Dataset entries

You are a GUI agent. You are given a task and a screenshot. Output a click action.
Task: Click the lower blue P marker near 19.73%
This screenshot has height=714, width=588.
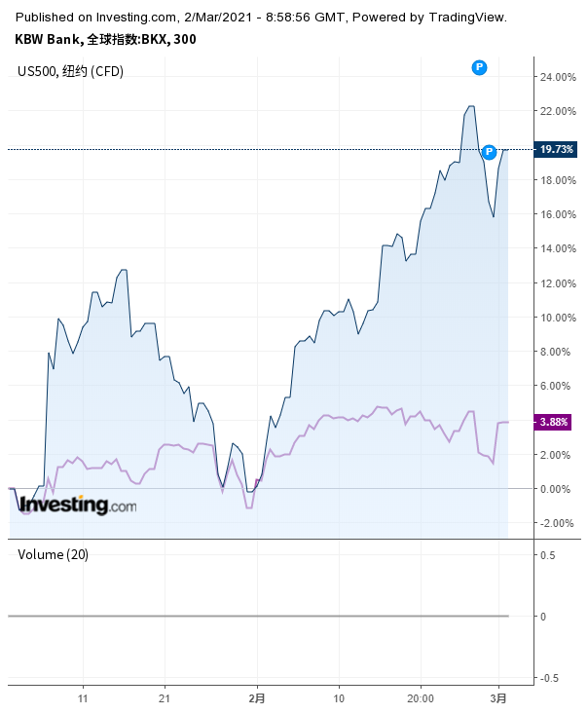pyautogui.click(x=490, y=152)
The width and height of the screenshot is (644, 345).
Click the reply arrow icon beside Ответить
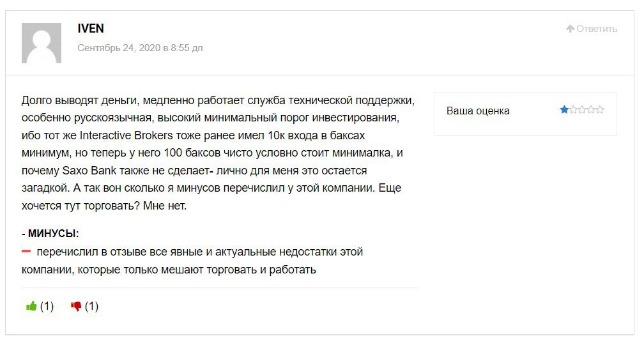point(570,29)
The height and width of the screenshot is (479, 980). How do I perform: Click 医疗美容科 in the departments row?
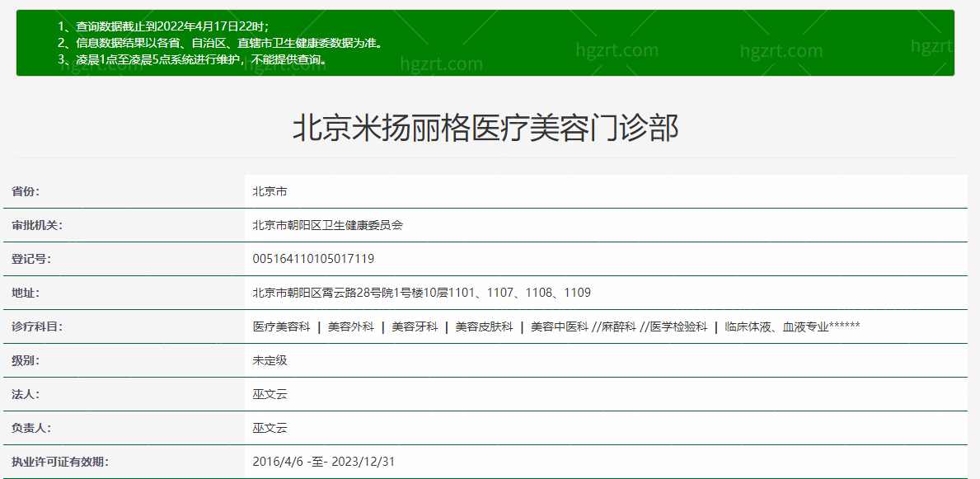(281, 326)
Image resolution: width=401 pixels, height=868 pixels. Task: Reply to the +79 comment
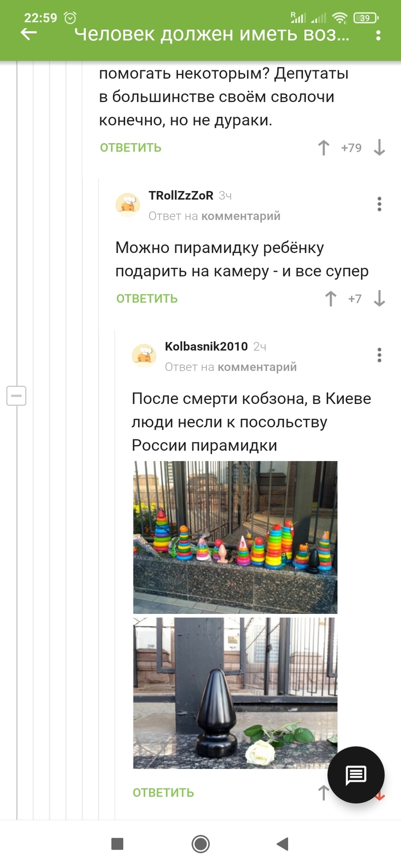point(131,148)
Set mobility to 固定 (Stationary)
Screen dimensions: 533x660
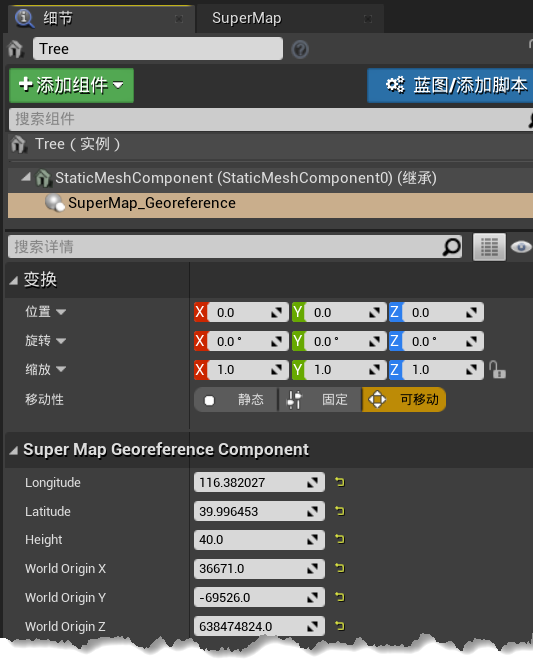[x=320, y=399]
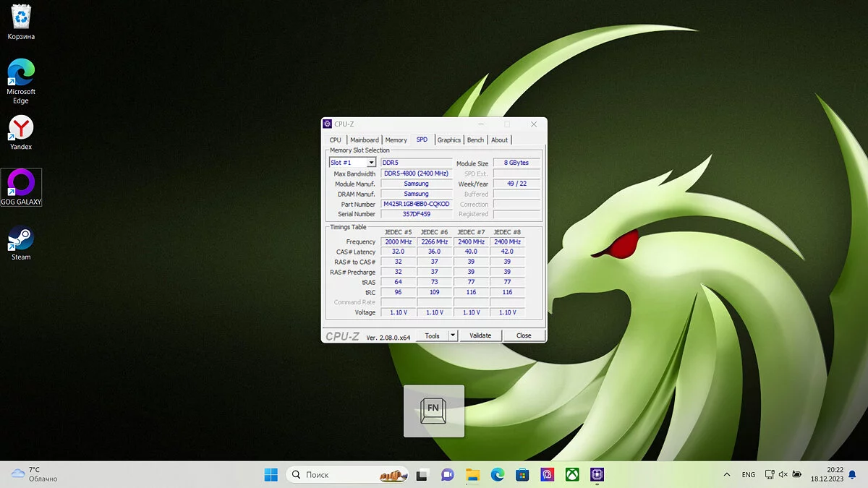This screenshot has height=488, width=868.
Task: Open File Explorer from the taskbar
Action: coord(472,474)
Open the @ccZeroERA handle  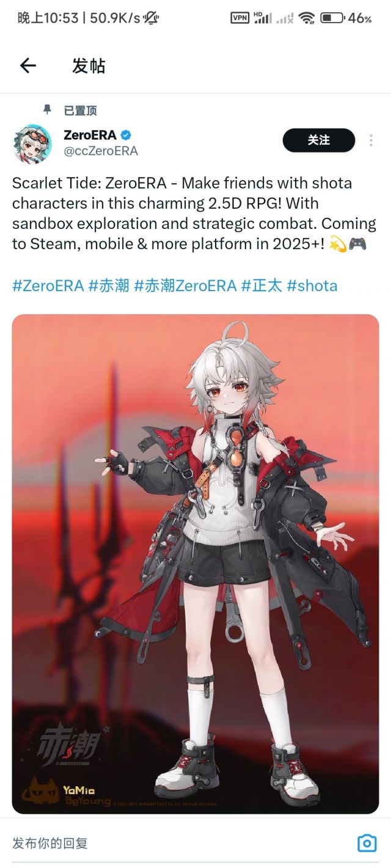(101, 151)

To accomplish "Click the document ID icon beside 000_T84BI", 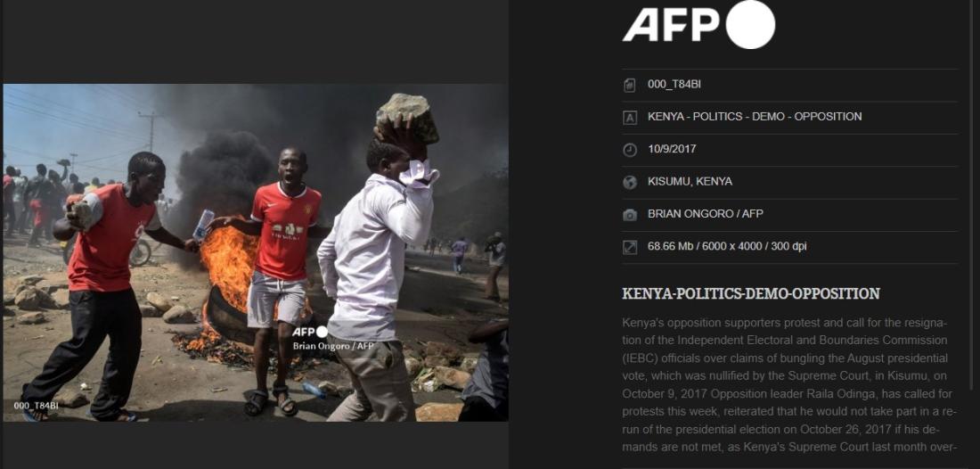I will tap(630, 85).
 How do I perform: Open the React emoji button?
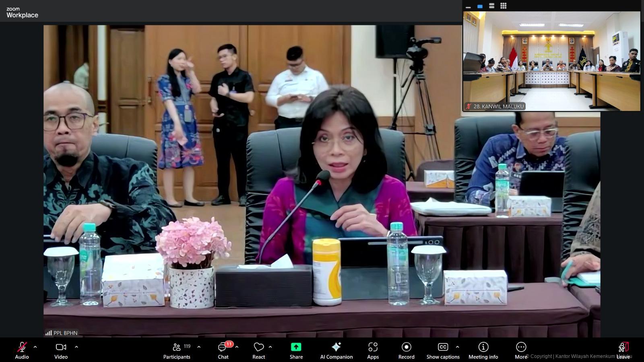258,347

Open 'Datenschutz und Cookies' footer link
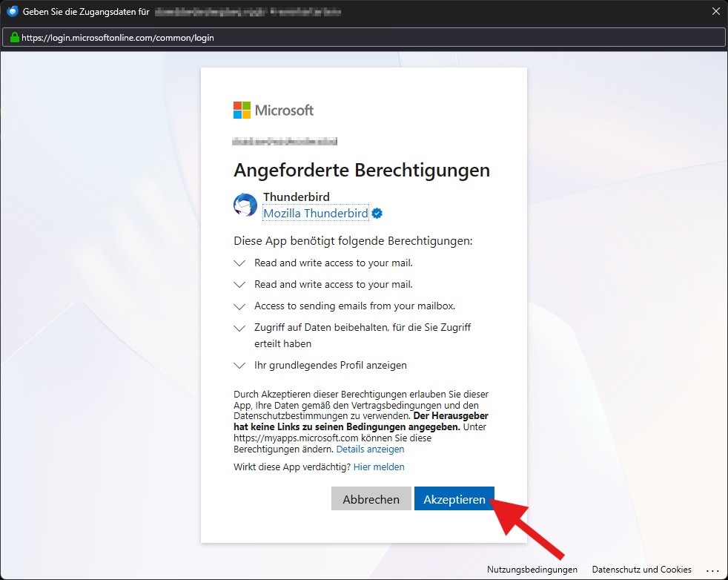[641, 570]
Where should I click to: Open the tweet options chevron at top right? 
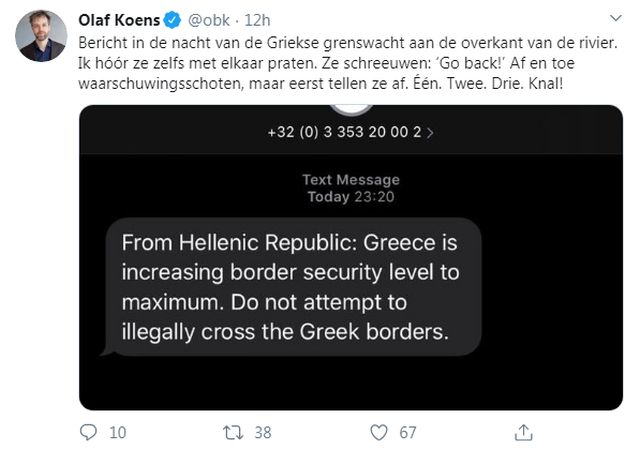click(618, 20)
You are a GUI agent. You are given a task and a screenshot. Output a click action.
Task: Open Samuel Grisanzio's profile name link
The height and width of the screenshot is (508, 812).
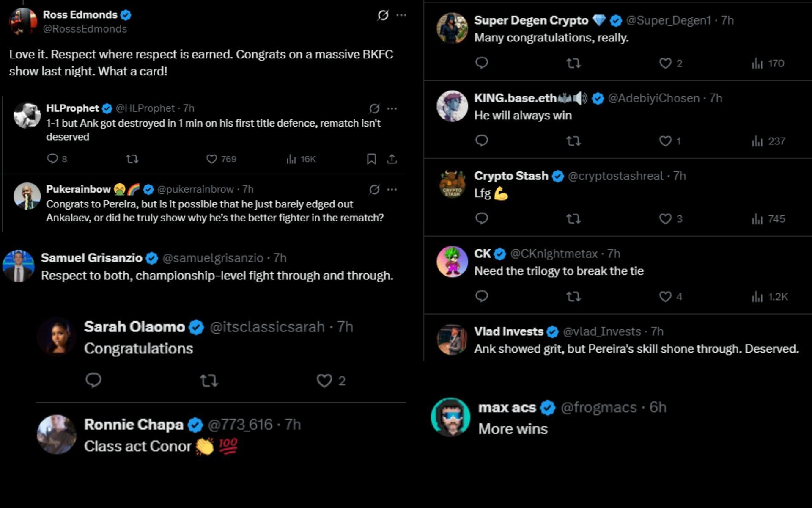pos(92,258)
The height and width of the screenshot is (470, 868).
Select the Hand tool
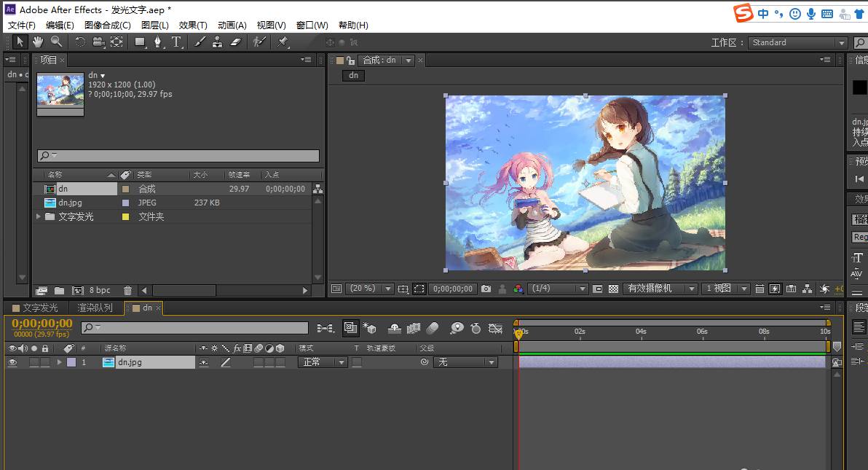click(x=38, y=42)
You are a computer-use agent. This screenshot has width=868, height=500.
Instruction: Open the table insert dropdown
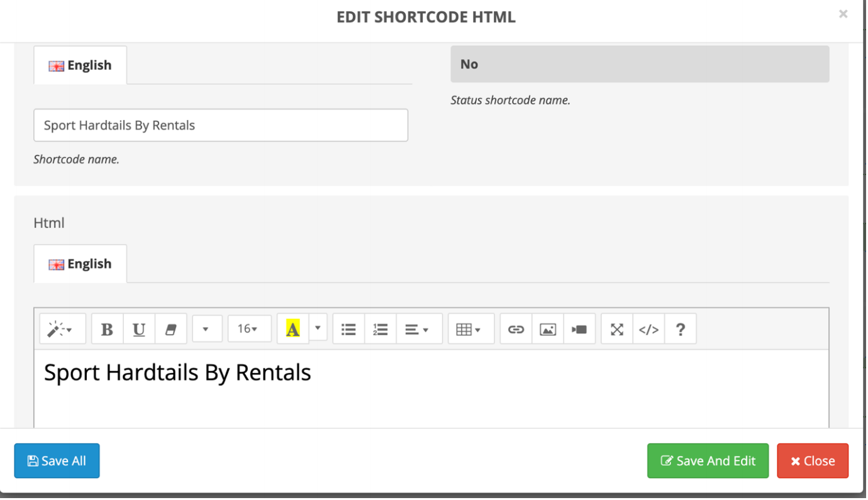tap(470, 330)
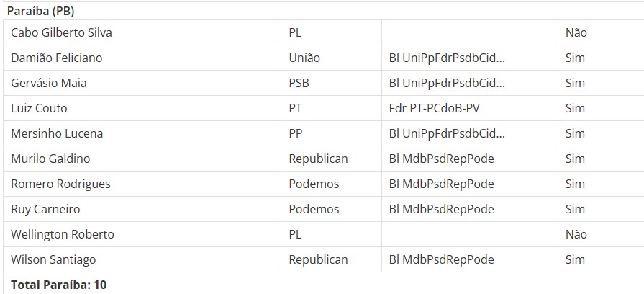The height and width of the screenshot is (294, 644).
Task: Click Fdr PT-PCdoB-PV bloc text
Action: tap(434, 109)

**REQUIRED ACTION**: Once the pictures are set aside, what is needed is the lines from the line with "You are a computer-use" through the end of the data, written out exactly and alone.

**SOLUTION TO THIS EXERCISE**:
You are a computer-use agent. This screenshot has width=868, height=500.
Instruction: Open the table insert dropdown
tap(470, 330)
The height and width of the screenshot is (294, 644).
Task: Click Fdr PT-PCdoB-PV bloc text
Action: tap(434, 109)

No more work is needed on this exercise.